Petitioner asks the court's leniency in excusing her brief delay. Unfortunately, the court lacks discretion to extend the statute of limitations under the present circumstances. Untimely petitions can be saved from dismissal only where the stringent requirements for equitable tolling are satisfied. For the reasons explained above, this is not such a case.

Accordingly, IT IS RECOMMENDED that:

1. Respondent's motion to dismiss petitioner's 28 U.S.C. § 2255 motion, ECF No. 469, be granted; and,

2. Petitioner's 28 U.S.C. § 2255 motion, ECF No. 462, be dismissed with prejudice based on the statute of limitations.

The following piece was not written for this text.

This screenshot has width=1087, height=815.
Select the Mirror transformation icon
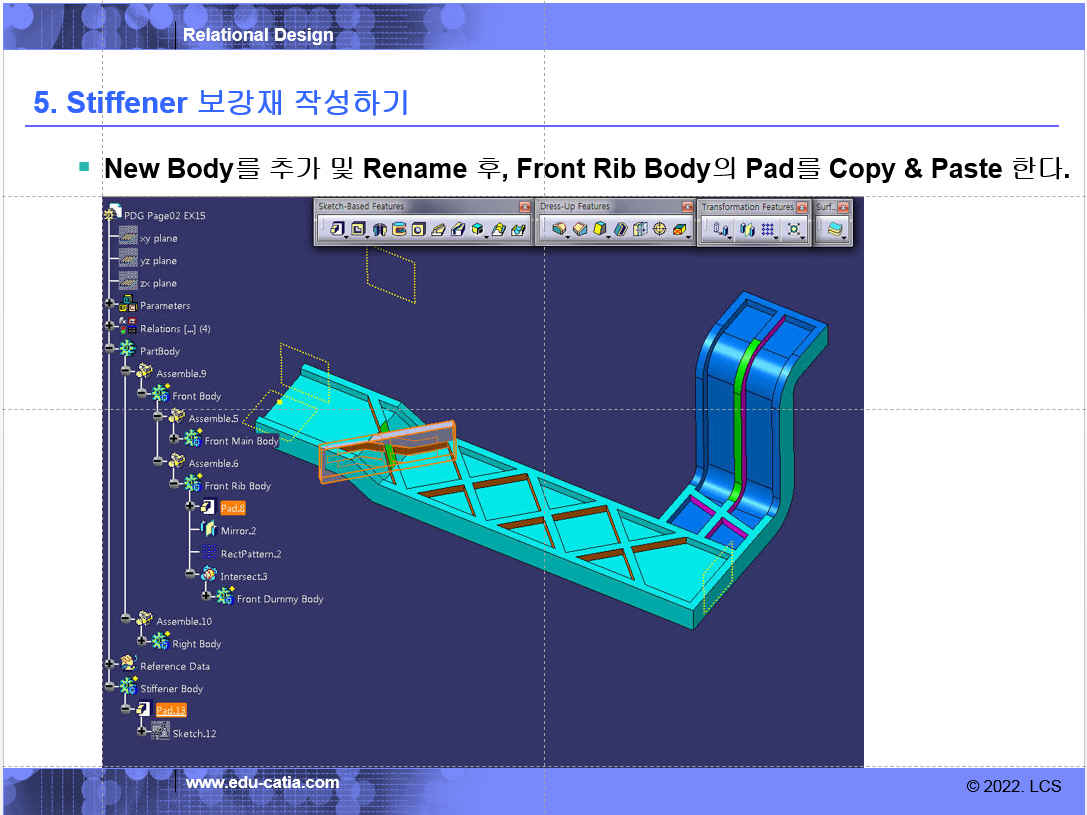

These findings and recommendations are submitted to the United States District Judge assigned to the case, pursuant to the provisions of 28 U.S.C. § 636(b)(1). Within fourteen days after being served with these findings and recommendations, any party may file written objections with the court and serve a copy on all parties. Such a document should be captioned "Objections to Magistrate Judge's Findings and Recommendations." Any reply to the objections shall be served and filed within fourteen days after service of the objections. The parties are advised that failure to file objections within the specified time may waive the right to appeal the District Courts order. Martinez v. Ylst , 951 F.2d 1153 (9th Cir. 1991).